Characteristics of cisplatin resistance in human gastric cancer cell line SGC-7901 / 安徽医科大学学报
Acta Universitatis Medicinalis Anhui
; (6): 298-301, 2015.
Article
in Zh
| WPRIM
| ID: wpr-461519
Responsible library:
WPRO
ABSTRACT
Objective To investigate the characteristics of cisplatin resistance in human gastric cancer cell line SGC-7901 . Methods Single cell gel electrophoresis ( SCGE ) was used to measure the level of DNA damage and repair in gastric cancer cell line SGC-7901 and gastric cancer cisplatin resistance cell line SGC-7901/DDP by ob-serving the tail length. Morphological changes of SGC-7901 and SGC-7901/DDP were recorded to evalutate the differences between the two lines. The degree of migration of SGC-7901/DDP and SGC-7901 measured by cell wound scratch assay was used to estimate the ability of invasion. MTT assay was performed to determine the drug sensitivity, IC50 values and cross-resistance of SGC-7901/DDP treated with 5-FU, VP-16, ADM, TAX and LOHP separately.
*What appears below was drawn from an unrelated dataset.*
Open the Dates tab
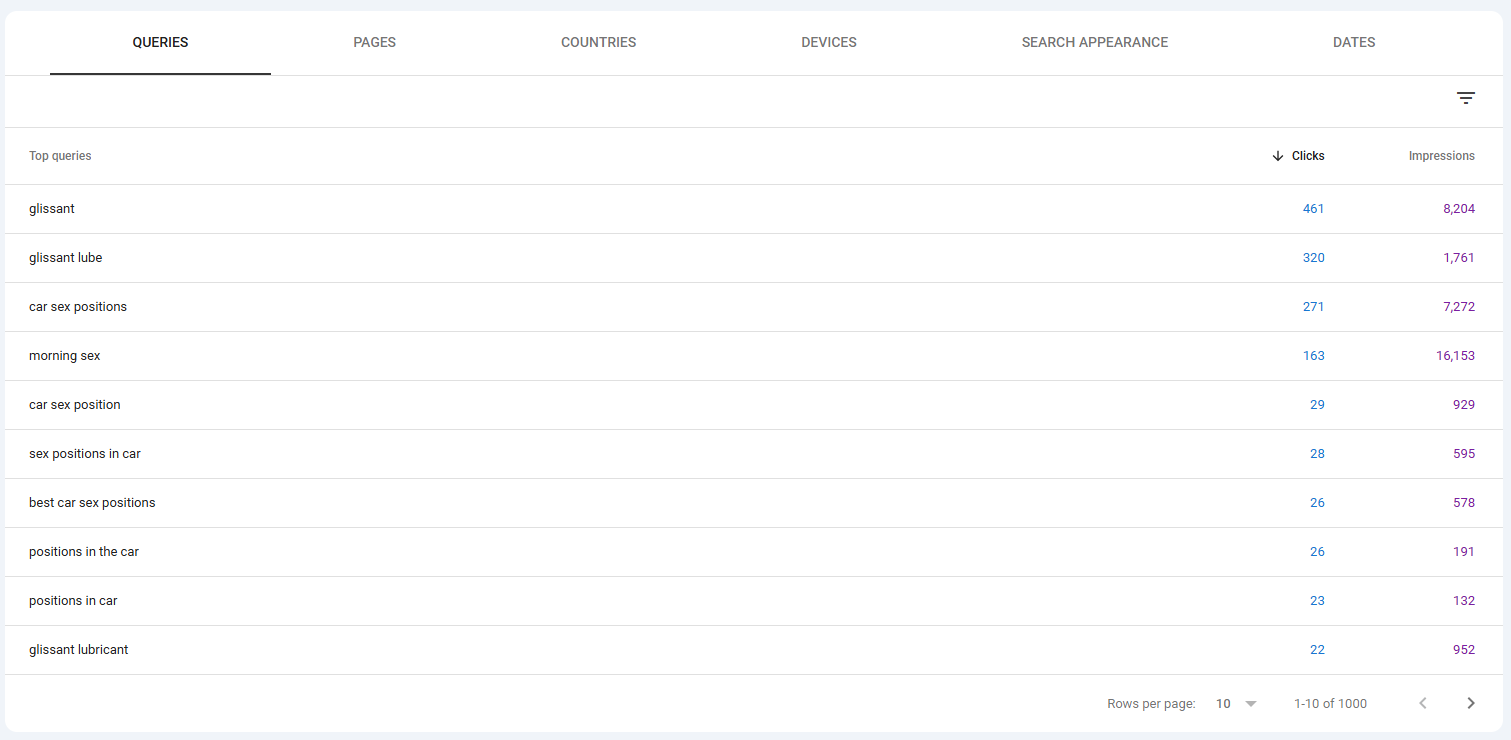1511x740 pixels. coord(1353,42)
Results The level of DNA damage and repair in SGC-7901/DDP was higher than that in SGC-7901 ac-cording to the tail length of SCGE tests ,suggesting the relationship between cisplatin resistance and the abiity of DNA damage and repair. There was a much smaller volume in SGC-7901/DDP compared with SGC-7901,and clone aggregation always appeared in SGC-7901/DDP. Cell wound scratch assay showed that the migration of SGC-7901/DDP was weaker than that of SGC-7901. MTT showed the significant increase of IC50 and cross resitance in SGC-7901/DDP compared with SGC-7901 treated with 5-FU, VP-16, ADM, TAX and LOHP simultaneously. Conclu-sion The ability of DNA damage and repair in gastric cancer cisplatin resistance cell line SGC-7901 is enhanced significantly. The SGC-7901/DDP shows a notable promotion on multidrug resistance in vivo, and the migration of SGC-7901/DDP is weaker than that of SGC-7901 .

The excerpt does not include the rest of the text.